From such withdraw thyself.” (1 Tim. vi: 4, 5.) “Such were the bitter fruits which abolition sentiments produced in the Apostolic day, and such precisely are the fruits they produce now.”

  As a polemicist, Stringfellow was unusual in that he appealed not only to the Bible but also to that other great—though more recent—authority: statistics. These were in abundant supply, particularly following the census of 1850, which had been a good deal more extensive than its predecessors. In the introduction to his paper, Statistical Views in Favor of Slavery, Stringfellow explained that he was addressing those “who admit the legality of slavery in the sight of God,” but question its “expediency.” Hitherto, “the non-slaveholding States affirmed, and the slaveholding States tacitly admitted, that by this test the slaveholding States must suffer in comparison.” But was this really the case?

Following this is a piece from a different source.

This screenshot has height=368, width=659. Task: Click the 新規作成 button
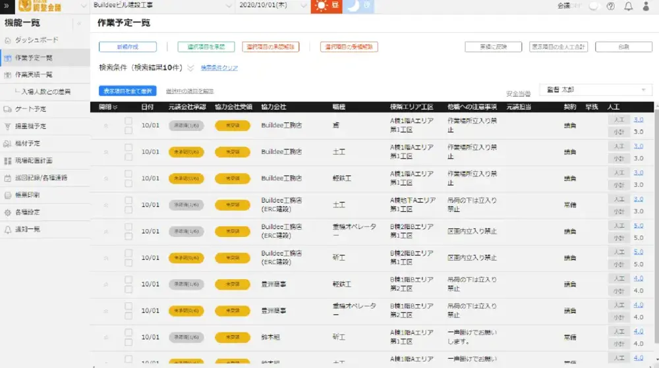tap(128, 47)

Did “unquestionable facts and experience warrant the conclusion that while slavery is lawful, yet its continuance or expansion among us is inexpedient?” Thanks to the 1850 census “the facts which belong to the subject are now before the world.”

  He began by comparing the six states of New England and the five old slave states, from Maryland to Georgia. “I select these States not because they are the richest (for they are not,) but because they all lie on the Atlantic side of the Union—because they were settled at or near the same time—because they have (within a fraction) an equal free population—and because it has been constantly affirmed, and almost universally admitted, that the advantages of freedom and the disadvantages of slavery, have been more perfectly developed in these two sections than they have been anywhere else in the United States.